* How to complete this task: Using the listing below, print exactly everything from the line with "[Toggle navigation] (706, 25)" down to the line with "PIXNET (611, 1139)", both included, and nothing more.

########

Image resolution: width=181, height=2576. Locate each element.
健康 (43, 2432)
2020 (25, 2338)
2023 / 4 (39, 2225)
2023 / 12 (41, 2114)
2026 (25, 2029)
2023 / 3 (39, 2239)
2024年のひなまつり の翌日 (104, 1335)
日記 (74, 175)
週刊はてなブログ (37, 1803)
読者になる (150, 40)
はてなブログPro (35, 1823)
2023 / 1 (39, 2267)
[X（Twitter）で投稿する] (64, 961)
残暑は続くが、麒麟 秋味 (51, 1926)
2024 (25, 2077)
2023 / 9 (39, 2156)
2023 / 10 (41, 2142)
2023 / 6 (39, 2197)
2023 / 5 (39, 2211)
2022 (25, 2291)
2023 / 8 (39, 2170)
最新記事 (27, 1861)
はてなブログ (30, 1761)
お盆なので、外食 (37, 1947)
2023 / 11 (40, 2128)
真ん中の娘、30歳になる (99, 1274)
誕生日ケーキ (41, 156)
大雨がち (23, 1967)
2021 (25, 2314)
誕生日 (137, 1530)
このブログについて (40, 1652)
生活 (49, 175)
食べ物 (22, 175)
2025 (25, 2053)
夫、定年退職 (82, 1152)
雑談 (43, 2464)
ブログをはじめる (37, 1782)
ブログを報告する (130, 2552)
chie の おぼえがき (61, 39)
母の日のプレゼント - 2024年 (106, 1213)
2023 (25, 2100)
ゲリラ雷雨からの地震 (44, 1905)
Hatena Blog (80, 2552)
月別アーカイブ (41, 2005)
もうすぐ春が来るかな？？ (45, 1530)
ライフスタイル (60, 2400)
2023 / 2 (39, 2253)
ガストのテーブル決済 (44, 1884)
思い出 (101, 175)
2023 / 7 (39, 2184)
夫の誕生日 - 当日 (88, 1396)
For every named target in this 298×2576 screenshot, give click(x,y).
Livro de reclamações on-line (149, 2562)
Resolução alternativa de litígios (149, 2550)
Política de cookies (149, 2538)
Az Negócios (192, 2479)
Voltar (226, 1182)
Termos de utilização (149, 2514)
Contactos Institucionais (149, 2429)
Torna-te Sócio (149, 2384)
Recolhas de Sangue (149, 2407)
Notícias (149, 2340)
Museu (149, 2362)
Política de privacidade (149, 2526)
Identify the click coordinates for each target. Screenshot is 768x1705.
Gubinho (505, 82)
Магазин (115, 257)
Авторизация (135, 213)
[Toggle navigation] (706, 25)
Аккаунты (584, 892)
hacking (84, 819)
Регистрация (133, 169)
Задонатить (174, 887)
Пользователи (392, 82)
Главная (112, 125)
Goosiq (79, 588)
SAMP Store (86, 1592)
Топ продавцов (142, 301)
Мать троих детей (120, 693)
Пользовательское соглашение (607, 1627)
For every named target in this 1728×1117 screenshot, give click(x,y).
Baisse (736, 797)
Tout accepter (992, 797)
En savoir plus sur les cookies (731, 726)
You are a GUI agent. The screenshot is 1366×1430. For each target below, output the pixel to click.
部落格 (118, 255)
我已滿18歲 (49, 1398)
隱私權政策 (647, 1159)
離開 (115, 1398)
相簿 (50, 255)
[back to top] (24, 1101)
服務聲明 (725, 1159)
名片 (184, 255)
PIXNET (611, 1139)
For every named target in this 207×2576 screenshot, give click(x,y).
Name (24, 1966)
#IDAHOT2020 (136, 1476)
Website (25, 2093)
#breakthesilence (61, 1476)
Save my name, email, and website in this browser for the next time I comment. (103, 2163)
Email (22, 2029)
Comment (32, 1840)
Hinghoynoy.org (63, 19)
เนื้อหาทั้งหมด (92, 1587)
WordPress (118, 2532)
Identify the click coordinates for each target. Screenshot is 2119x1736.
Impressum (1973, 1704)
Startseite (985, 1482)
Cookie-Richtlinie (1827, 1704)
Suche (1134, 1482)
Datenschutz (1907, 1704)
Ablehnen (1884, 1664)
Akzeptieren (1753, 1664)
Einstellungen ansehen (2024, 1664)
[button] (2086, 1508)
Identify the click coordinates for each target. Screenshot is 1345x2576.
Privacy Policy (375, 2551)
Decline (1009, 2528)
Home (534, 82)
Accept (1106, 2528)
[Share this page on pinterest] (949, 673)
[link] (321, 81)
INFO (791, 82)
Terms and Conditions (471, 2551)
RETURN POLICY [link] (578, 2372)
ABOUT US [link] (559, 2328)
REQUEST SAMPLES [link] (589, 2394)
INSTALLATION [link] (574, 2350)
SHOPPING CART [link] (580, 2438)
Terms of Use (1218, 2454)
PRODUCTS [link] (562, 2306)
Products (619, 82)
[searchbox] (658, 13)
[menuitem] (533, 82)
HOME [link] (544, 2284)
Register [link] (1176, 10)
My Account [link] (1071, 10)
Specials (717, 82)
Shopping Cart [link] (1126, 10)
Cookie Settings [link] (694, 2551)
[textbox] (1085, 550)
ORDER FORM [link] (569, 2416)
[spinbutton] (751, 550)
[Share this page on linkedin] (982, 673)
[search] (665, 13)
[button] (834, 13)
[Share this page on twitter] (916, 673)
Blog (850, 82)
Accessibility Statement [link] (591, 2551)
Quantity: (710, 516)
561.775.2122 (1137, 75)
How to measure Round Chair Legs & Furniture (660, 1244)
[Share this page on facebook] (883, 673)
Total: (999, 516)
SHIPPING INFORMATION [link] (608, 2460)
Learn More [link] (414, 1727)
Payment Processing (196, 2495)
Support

########

* Solution to the problem:
[Toggle navigation] (706, 25)
Аккаунты (584, 892)
hacking (84, 819)
Регистрация (133, 169)
Задонатить (174, 887)
Пользователи (392, 82)
Главная (112, 125)
Goosiq (79, 588)
SAMP Store (86, 1592)
Топ продавцов (142, 301)
Мать троих детей (120, 693)
Пользовательское соглашение (607, 1627)
For every named target in this 1728×1117 screenshot, give click(x,y).
Baisse (736, 797)
Tout accepter (992, 797)
En savoir plus sur les cookies (731, 726)
You are a GUI agent. The screenshot is 1366×1430. For each target below, output the pixel to click.
部落格 (118, 255)
我已滿18歲 (49, 1398)
隱私權政策 (647, 1159)
離開 (115, 1398)
相簿 (50, 255)
[back to top] (24, 1101)
服務聲明 (725, 1159)
名片 (184, 255)
PIXNET (611, 1139)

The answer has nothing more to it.